• **Given text**:
* * *
News Release

Tracking a new path to octopus and squid sensing capabilities

Research reveals that the octopus explores the marine environment with sensing features that are evolutionarily related to human brain receptors

Peer-Reviewed Publication

University of California - San Diego

Octopus Hunt

video: A California two-spot octopus (Octopus bimaculoides) uses its arm suckers to secure a fiddler crab. Research led by UC San Diego (Hibbs Lab) and Harvard University (Bellono Lab) has traced the evolutionary adaptations of octopus and squid sensing capabilities. The studies, featured on the cover of the April 13, 2023 issue of Nature, reveal evolutionary links to human brain receptors. view more 

Credit: Anik Grearson and Peter Kilian

Along their eight arms, octopuses have highly sensitive suckers that allow methodical explorations of the seafloor as they search for nourishment in a “taste by touch” approach. Squids, on the other hand, use a much different tactic to find their next meal: patiently hiding until they ambush their prey in swift bursts.

In a unique analysis that provides a glimpse into the origin stories of new animal traits, a pair of research studies led by University of California San Diego and Harvard University scientists has traced the evolutionary adaptations of octopus and squid sensing capabilities. The studies, featured on the cover of the April 13 issue of Nature, reveal evolutionary links to human brain receptors.

Researchers with Ryan Hibbs’ newly established laboratory in the School of Biological Sciences at UC San Diego (formerly based at the University of Texas Southwestern Medical Center) and Nicholas Bellono’s lab at Harvard analyzed octopuses and squids, animals known as cephalopods, through a comprehensive lens that spanned atomic-level protein structure to the entire functional organism. They focused on sensory receptors as a key site for evolutionary innovation at the crossroads of ecology, neural processing and behavior.

By looking at the way octopuses and squids sense their marine environments, the researchers discovered new sensory receptor families and determined how they drive distinct behaviors in the environment. With cryo-electron microscopy technology, which uses cryogenic temperatures to capture biological processes and structures in unique ways, they showed that adaptations can help propel new behaviors.

“Cephalopods are well known for their intricate sensory organs, elaborate nervous systems and sophisticated behaviors that are comparable to complex vertebrates, but with radically different organization,” said Hibbs, a professor in the Department of Neurobiology. Hibbs brings expertise on the structure of a family of proteins in humans that mediate communication between brain neurons and other areas such as between neurons and muscle cells. “Cephalopods provide striking examples of convergent and divergent evolution that can be leveraged to understand the molecular basis of novelty across levels of biological organization.”

In one Nature study, the research teams described for the first time the structure of an octopus chemotactile (meaning chemical and touch) receptor, which octopus arms use for taste-by-touch exploration. These chemotactile receptors are similar to human brain and muscle neurotransmitter receptors, but are adapted through evolution to help evaluate possible food sources in the marine environment.
* * *
• **Tasks to perform**:
1. For the news release on octopus and squid sensing, decide whether each statement below agrees with it, and quote the deciding words from the release. (a) The studies appeared on the cover of the April 13 issue of Nature. (b) Squids search the seafloor with sensitive suckers in a "taste by touch" approach. (c) Hibbs is a professor in the Department of Neurobiology.
2. Please carry on the news release on octopus and squid sensing, starting after its final sentence.
The data that comes after the news release on octopus and squid sensing is from a different source.

• **Material supplied**:
* * *
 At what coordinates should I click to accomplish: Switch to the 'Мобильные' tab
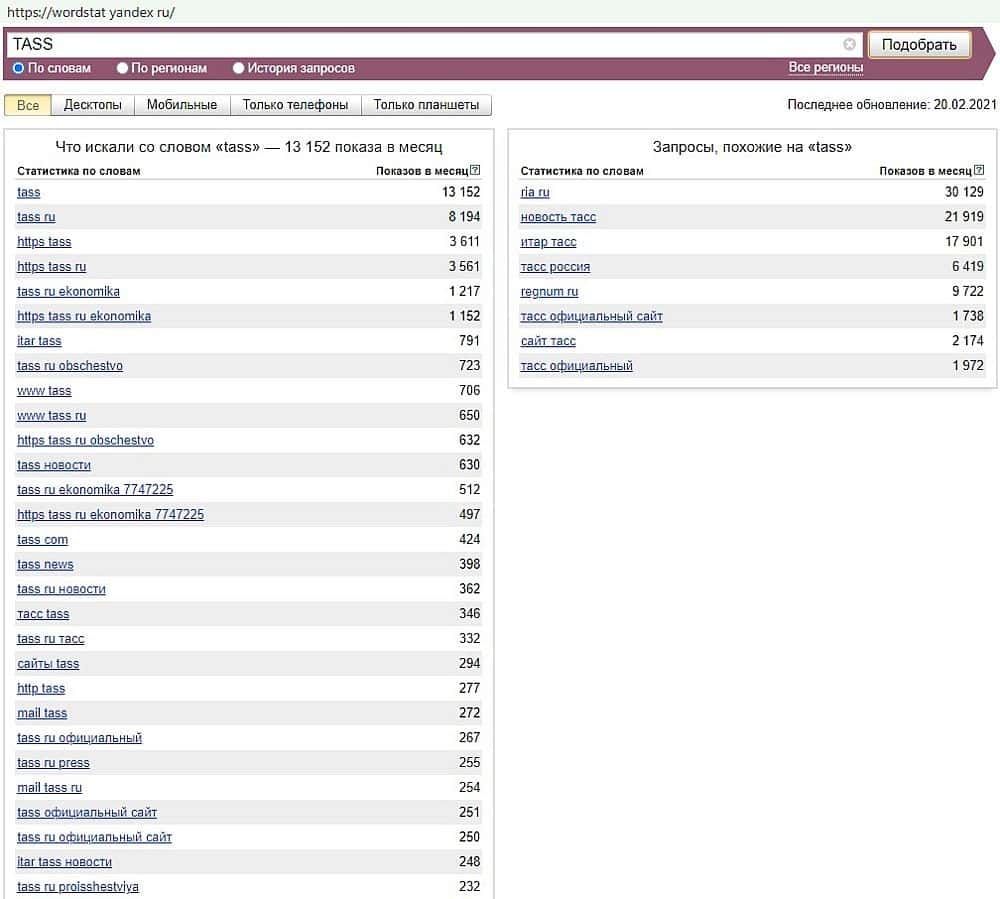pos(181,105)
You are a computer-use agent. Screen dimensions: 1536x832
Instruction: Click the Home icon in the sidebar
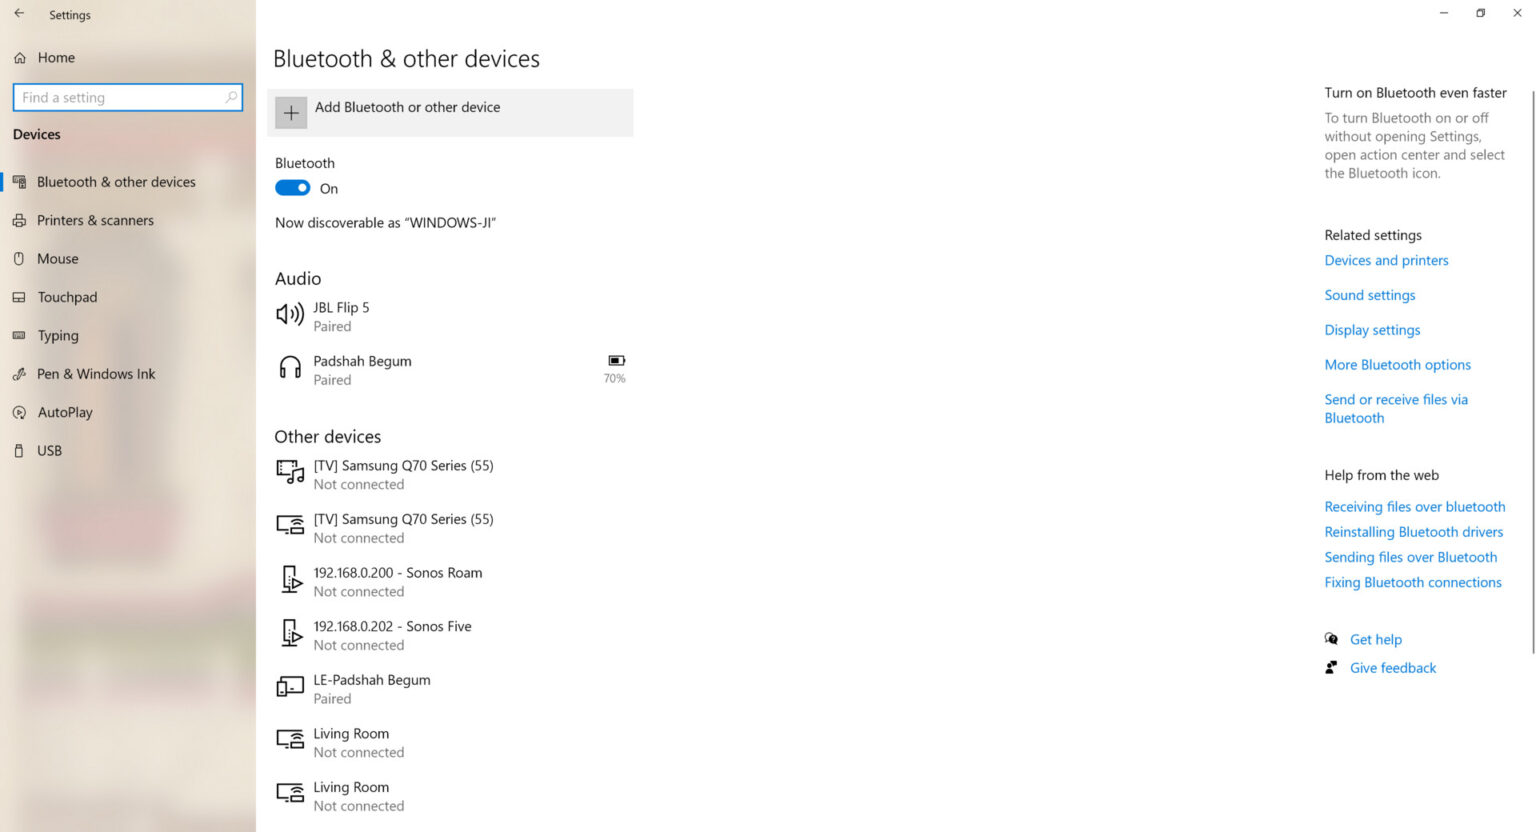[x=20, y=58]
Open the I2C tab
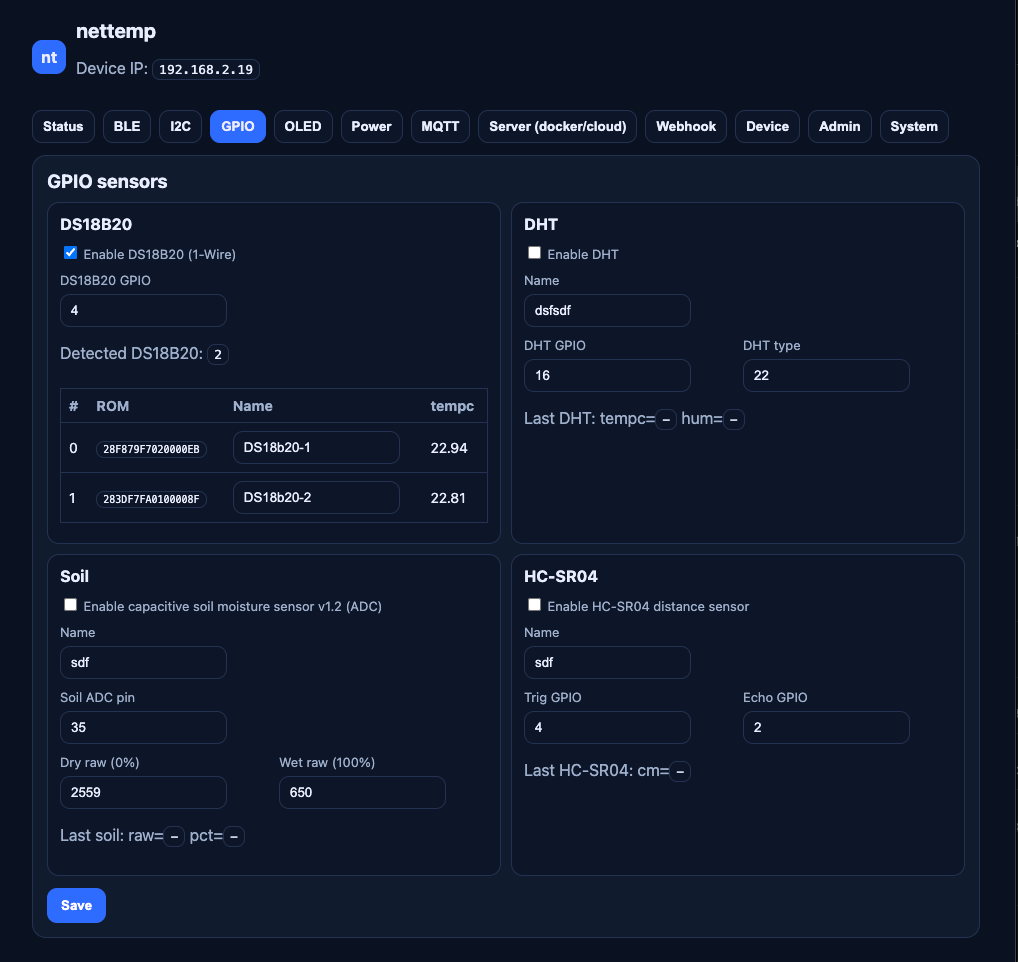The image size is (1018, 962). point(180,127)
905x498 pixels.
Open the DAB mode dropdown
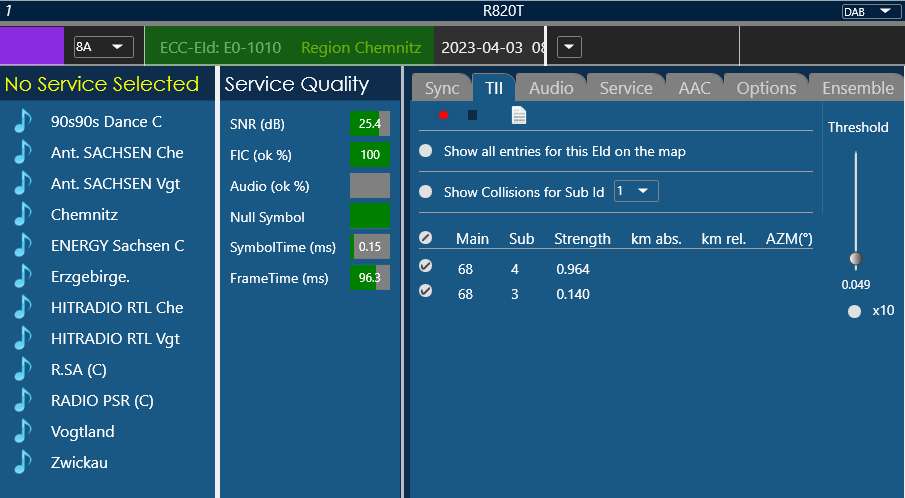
* * *
• **Outputs in order**:
1.
(a) Yes: "The studies, featured on the cover of the April 13 issue of Nature, reveal evolutionary links to human brain receptors."
(b) No: "Squids, on the other hand, use a much different tactic to find their next meal: patiently hiding until they ambush their prey in swift bursts."
(c) Yes: "said Hibbs, a professor in the Department of Neurobiology."

2.
“In octopus, we found that these chemotactile receptors physically contact surfaces to determine whether the animal should eat a potential food source or reject it,” said Hibbs. “Through its structure, we found that these receptors are activated by greasy molecules, including steroids similar to cholesterol. With evolutionary, biophysical and behavioral analyses, we showed how strikingly novel structural adaptations facilitate the receptor’s transition from an ancestral role in neurotransmission to a new function in contact-dependent chemosensation of greasy environmental chemicals.”

The second Nature study focused on squid and their wholly different ambush strategy for capturing food. The researchers combined genetics, physiology and behavioral experiments to discover a new class of ancient chemotactile receptors and determined one structure within the class. They also conducted an evolutionary analysis to link adaptations in squid receptors to more elaborate expansions in octopus. They were then able to place chemotactile and ancestral neurotransmitter receptors on an evolutionary timeline and described how evolutionary adaptations drove the development of new behaviors.

“We discovered a new family of cell surface receptors that offer a rare lens into the evolution of sensation because they represent the most recent and only functionally tractable transition from neurotransmitter to environmental receptors across the entire animal kingdom,” said Hibbs. “Our structures of these unique cephalopod receptors lay a foundation for the mechanistic understanding of major functional transitions in deep evolutionary time and the origin of biological novelty.”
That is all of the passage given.